Of course, it’s not the fault of the Team-Member as this is how they have been trained; they have been given a checklist of tasks by their Supervisor that tells them what tasks need to be done by the close of shift each day.
It’s not the fault of the Supervisor either as very often this is the same list that they were given on their first day and that is how they have always done it!
Perhaps the list of tasks has grown over time, but it rarely gets shorter, why is that?
If there is a culture of a “continuous improvement” in the business, then someone completing those tasks or someone in charge of people completing those tasks would ask; is it necessary to complete everything on this list?
Once this question has been asked, curiosity takes over, team-members start to ask why?
- Why am I running this report?
- Why does it take 15 minutes of the day to gather the information and print the report?
- Why does my Supervisor need to sign a hard copy of the report?
- Why does the Finance Manager need it?
- Why can’t the report be run in pdf format and stored electronically?
The Manager of the department would also start to ask:
- How long is it taking my team to run this report, check it, sign it, file it?
- What value does it add to the customer or the business?
- Is there another way that the same information can be gathered if needed without my team doing it?
- What would happen if we stop running the report?
- What else could we do with that 15 mins per team-member per day?
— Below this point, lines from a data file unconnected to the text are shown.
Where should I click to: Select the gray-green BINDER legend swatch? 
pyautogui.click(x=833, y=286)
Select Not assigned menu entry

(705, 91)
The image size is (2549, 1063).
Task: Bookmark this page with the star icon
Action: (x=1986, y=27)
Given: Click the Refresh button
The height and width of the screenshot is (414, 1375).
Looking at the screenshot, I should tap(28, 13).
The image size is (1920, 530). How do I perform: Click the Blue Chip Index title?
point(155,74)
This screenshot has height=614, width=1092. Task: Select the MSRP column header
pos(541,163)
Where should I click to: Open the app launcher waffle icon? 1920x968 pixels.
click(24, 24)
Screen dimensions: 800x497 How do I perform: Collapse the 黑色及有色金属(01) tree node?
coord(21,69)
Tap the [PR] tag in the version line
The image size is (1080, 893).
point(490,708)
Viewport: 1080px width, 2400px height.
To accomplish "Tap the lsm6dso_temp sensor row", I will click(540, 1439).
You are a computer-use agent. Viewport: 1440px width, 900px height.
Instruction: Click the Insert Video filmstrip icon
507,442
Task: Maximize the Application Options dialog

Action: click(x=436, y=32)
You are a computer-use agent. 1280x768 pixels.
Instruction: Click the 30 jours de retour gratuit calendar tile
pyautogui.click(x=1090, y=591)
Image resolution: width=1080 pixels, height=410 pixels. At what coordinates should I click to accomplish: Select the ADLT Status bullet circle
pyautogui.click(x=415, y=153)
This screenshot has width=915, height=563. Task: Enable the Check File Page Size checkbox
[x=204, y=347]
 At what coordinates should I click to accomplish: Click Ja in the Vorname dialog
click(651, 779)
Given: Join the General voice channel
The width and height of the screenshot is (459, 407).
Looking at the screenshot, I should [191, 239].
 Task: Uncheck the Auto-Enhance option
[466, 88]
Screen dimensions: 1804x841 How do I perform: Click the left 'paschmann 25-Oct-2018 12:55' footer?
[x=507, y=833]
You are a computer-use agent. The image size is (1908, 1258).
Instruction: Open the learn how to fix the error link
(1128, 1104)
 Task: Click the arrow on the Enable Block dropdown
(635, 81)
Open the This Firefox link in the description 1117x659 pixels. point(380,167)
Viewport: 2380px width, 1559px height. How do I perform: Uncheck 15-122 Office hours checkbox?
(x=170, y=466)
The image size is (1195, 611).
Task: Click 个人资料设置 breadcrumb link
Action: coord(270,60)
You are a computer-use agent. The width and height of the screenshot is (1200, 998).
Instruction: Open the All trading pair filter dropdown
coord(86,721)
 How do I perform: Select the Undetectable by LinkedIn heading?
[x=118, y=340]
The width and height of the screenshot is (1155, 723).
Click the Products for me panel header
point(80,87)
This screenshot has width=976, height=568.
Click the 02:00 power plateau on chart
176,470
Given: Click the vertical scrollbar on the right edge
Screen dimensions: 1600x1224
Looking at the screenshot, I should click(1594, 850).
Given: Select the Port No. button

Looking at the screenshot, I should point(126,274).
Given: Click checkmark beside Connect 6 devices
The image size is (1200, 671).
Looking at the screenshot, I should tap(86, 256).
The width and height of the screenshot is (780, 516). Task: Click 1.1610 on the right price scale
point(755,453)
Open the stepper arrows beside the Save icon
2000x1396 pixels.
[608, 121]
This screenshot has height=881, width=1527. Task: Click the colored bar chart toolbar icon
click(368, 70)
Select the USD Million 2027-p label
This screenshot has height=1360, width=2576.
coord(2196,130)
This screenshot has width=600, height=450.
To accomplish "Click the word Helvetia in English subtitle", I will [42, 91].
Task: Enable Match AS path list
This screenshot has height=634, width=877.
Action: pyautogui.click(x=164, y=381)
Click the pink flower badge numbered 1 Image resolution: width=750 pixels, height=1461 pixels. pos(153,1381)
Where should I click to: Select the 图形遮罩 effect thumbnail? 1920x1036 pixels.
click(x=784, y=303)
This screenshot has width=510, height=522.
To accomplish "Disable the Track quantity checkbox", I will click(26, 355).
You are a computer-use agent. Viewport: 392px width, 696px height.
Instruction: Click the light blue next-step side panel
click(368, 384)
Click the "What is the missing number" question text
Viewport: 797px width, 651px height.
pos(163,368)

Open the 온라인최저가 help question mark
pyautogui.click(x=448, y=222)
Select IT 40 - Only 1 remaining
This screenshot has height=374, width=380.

Could we use the time to add value to the customer Journey, conduct team member training?
Once the curiosity of the team has been stirred then the continuous improvement process begins. Very quickly several steps are put into place:
- A Full list of all of the administration tasks completed by the Front desk team are created.
- Data is collected to calculate the frequency of the activity and the amount of time each activity takes to complete.
- Each item is then interrogated using the 5 why’s method to get to the bottom line of why the activity is completed.
- Each stakeholder assumed to be a dependency in the process is asked if they really need this information or if there is another way it can be accessed.
- The full list of all of the administration tasks are then sorted into 3 buckets;
- Remove: These are tasks that are not required by any stakeholder and can be removed immediately.
- Reduce: These are tasks that are still required but perhaps there is an opportunity to streamline the process (use Process Mapping), reduce the frequency or automate the process.
- Re-Allocate: These tasks are also required but perhaps they don’t need to be completed by the Guest facing Reception team, there may be an opportunity to re-allocate them to another department or to a different shift (e.g. Switchboard, Nightshift etc…)
This is a great way to reduce “non-value adding” time for your staff and increase the important “Value Adding” time to your guests. I have seen Administration time at the front desk reduce by over 60% using this method.
Now your team have a lot more time to do what they do best and come out from behind the reception desks and engage with your customers.